Data section:
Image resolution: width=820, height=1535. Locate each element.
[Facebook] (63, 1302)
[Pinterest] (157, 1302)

* * *

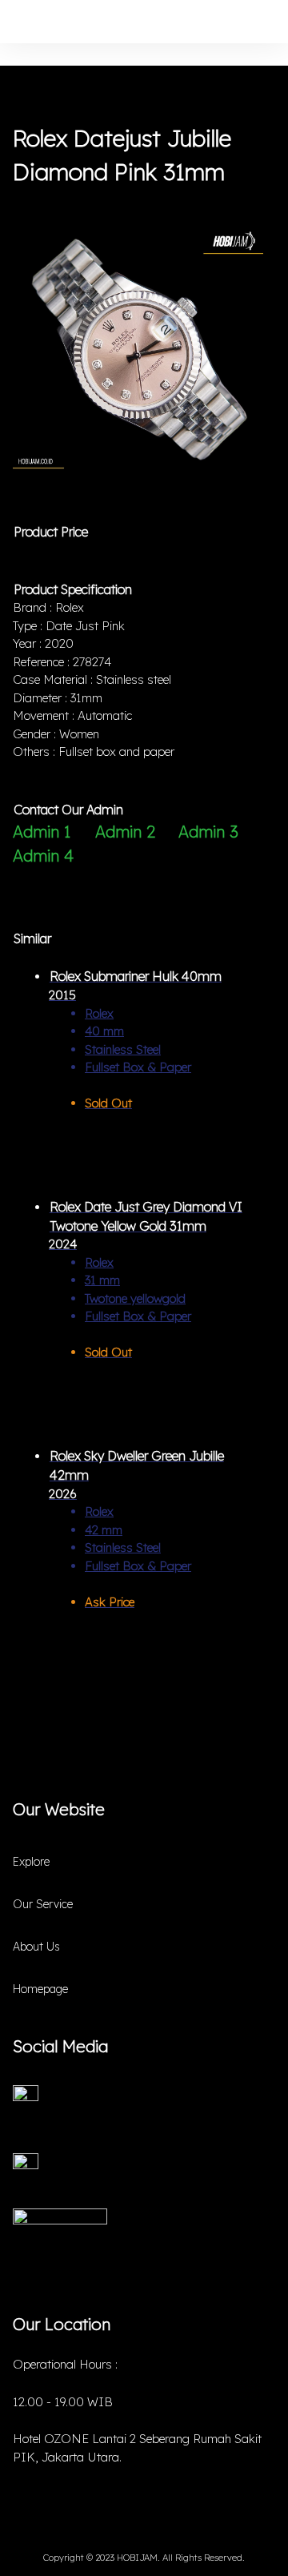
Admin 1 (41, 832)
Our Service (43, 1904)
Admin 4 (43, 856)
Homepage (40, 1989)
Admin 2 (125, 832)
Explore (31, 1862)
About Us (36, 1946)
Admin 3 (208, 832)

--

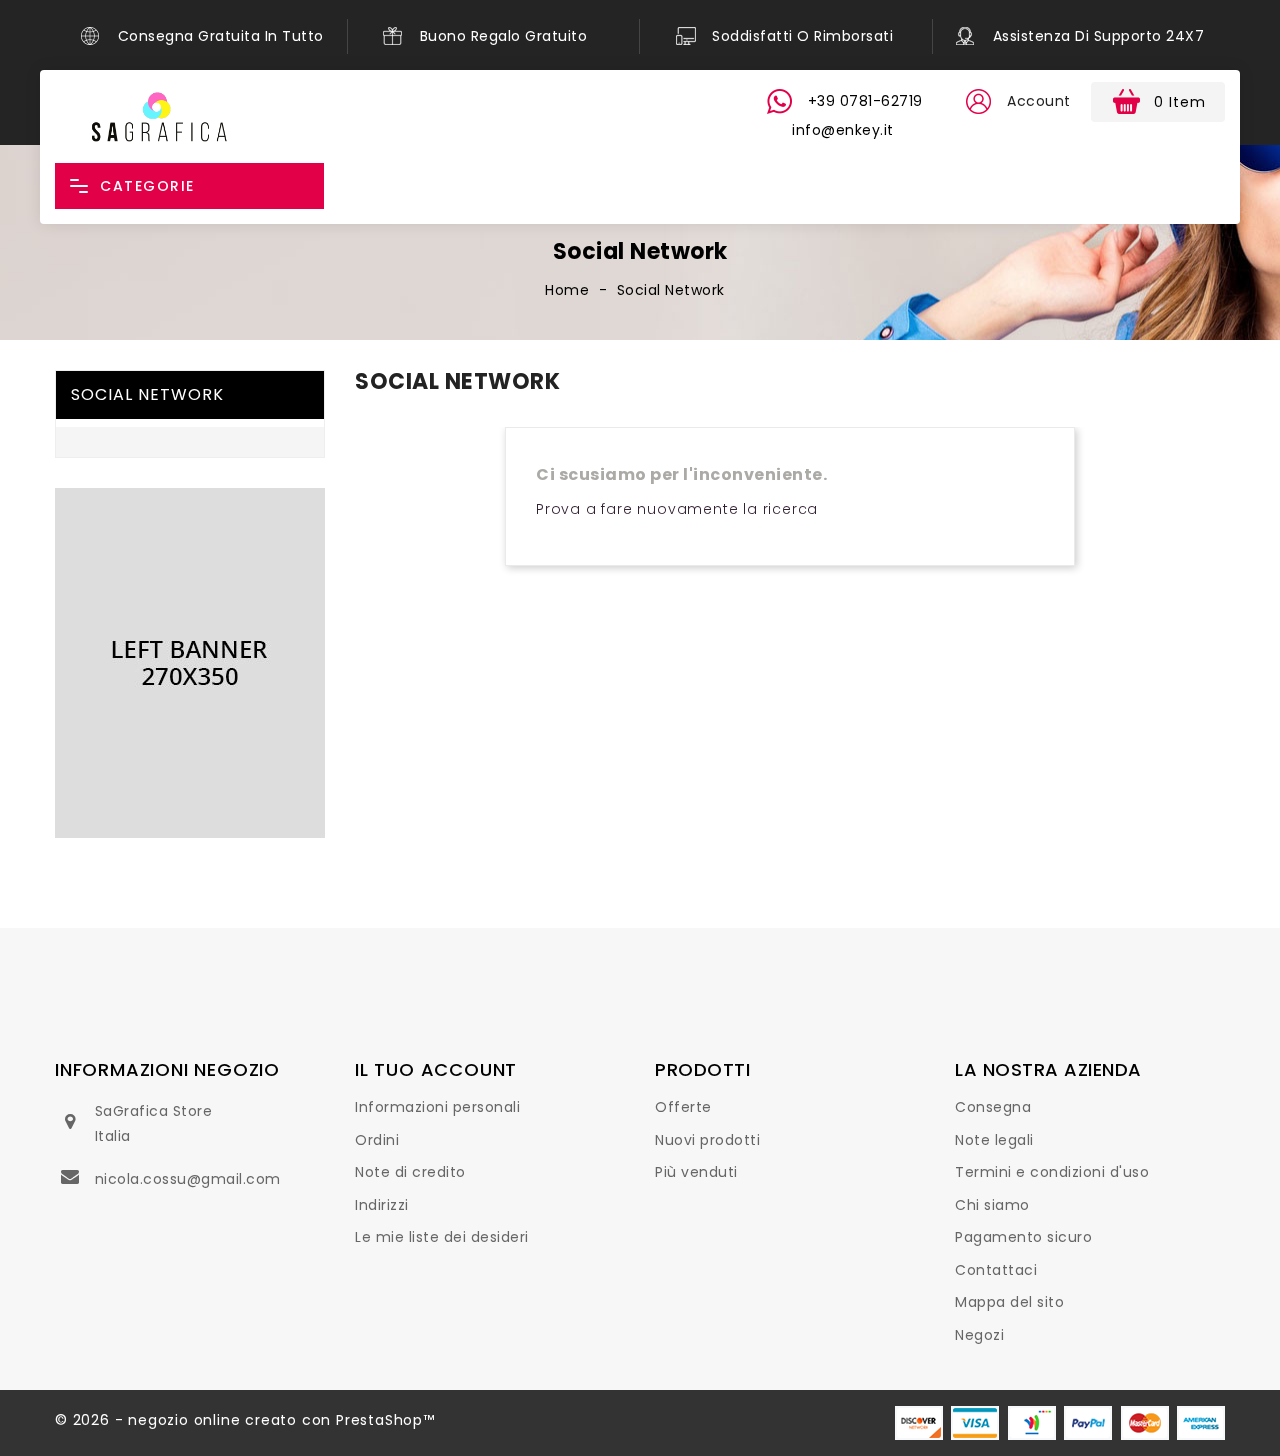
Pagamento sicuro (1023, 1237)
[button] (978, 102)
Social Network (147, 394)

Requirement: All that is wanted is the stretch of lines above from the one containing "Image resolution: width=820, height=1535." through the one containing "[Pinterest] (157, 1302)", duplicated exactly.

Answer to this task:
Image resolution: width=820, height=1535. Locate each element.
[Facebook] (63, 1302)
[Pinterest] (157, 1302)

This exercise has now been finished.